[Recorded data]

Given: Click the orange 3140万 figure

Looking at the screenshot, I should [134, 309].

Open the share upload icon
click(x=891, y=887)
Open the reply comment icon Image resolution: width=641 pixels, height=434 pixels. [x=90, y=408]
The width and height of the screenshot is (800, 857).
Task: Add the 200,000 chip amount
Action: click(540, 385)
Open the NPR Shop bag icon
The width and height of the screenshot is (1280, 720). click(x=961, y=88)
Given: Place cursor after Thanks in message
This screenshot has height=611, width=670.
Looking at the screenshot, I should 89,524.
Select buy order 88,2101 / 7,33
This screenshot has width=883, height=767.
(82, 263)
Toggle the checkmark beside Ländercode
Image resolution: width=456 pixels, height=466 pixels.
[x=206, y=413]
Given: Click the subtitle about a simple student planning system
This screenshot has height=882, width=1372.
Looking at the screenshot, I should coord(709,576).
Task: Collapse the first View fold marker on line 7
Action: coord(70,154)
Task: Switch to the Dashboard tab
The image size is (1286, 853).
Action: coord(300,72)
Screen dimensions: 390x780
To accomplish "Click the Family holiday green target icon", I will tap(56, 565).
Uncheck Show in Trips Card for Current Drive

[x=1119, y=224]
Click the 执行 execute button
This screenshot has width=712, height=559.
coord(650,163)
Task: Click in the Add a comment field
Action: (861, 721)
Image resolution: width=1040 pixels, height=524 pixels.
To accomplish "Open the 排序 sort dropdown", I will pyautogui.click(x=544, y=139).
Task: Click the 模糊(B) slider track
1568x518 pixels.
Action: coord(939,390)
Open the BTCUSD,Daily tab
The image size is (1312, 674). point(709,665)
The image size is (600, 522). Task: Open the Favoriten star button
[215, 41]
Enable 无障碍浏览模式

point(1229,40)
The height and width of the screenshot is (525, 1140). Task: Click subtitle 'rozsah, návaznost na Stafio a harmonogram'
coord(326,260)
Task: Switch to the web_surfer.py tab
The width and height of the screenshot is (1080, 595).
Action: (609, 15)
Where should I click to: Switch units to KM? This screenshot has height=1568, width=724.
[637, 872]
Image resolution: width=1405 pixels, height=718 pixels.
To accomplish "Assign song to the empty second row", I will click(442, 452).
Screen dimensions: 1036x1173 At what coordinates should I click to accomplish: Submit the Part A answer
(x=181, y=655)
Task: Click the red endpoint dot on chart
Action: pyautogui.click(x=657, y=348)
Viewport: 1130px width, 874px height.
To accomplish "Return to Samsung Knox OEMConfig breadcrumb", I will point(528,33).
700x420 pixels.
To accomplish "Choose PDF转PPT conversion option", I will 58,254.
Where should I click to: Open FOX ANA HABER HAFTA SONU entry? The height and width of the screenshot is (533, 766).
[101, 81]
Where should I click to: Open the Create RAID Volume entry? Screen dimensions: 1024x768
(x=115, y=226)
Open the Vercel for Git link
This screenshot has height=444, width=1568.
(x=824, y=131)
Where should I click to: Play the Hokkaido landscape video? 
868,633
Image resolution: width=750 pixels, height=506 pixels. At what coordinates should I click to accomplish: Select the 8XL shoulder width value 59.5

**About this task:**
Return only the lines between the one holding "Task: Switch to the Dashboard tab" and the one holding "Click the 执行 execute button", inclusive, exactly as they appear above.

**Response to the task:**
Task: Switch to the Dashboard tab
The image size is (1286, 853).
Action: coord(300,72)
Screen dimensions: 390x780
To accomplish "Click the Family holiday green target icon", I will tap(56, 565).
Uncheck Show in Trips Card for Current Drive

[x=1119, y=224]
Click the 执行 execute button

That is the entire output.